§ To do: Starting at the top of the entries below, set down each line exactly as written, and stop after the line containing "This screenshot has width=640, height=427.".

──────── Data shown ────────

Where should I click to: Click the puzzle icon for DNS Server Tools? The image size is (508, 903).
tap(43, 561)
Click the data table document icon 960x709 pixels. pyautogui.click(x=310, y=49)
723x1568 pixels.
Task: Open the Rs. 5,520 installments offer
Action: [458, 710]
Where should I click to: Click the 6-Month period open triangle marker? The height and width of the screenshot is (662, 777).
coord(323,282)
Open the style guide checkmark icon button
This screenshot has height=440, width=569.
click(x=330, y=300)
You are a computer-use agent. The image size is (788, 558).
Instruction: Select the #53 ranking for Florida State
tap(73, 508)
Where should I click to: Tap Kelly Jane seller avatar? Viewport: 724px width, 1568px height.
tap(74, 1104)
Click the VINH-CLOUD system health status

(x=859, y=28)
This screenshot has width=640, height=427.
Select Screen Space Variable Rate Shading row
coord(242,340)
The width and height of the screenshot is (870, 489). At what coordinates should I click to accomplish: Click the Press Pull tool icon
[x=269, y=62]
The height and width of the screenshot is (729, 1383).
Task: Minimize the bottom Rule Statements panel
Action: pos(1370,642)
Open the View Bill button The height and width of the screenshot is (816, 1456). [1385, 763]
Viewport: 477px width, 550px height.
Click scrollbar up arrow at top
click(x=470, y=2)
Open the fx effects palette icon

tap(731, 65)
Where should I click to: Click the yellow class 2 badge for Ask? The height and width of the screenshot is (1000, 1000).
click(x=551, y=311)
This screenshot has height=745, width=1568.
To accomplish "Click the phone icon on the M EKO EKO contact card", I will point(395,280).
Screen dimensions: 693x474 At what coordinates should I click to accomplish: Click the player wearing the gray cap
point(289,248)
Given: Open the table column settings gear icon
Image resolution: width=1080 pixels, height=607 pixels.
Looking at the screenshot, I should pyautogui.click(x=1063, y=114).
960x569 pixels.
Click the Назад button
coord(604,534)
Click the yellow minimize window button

────────

§ Answer for this exercise:
Where should I click to: Click the puzzle icon for DNS Server Tools? The image size is (508, 903).
tap(43, 561)
Click the data table document icon 960x709 pixels. pyautogui.click(x=310, y=49)
723x1568 pixels.
Task: Open the Rs. 5,520 installments offer
Action: [458, 710]
Where should I click to: Click the 6-Month period open triangle marker? The height and width of the screenshot is (662, 777).
coord(323,282)
Open the style guide checkmark icon button
This screenshot has height=440, width=569.
click(x=330, y=300)
You are a computer-use agent. The image size is (788, 558).
Instruction: Select the #53 ranking for Florida State
tap(73, 508)
Where should I click to: Tap Kelly Jane seller avatar? Viewport: 724px width, 1568px height.
tap(74, 1104)
Click the VINH-CLOUD system health status

(x=859, y=28)
This screenshot has width=640, height=427.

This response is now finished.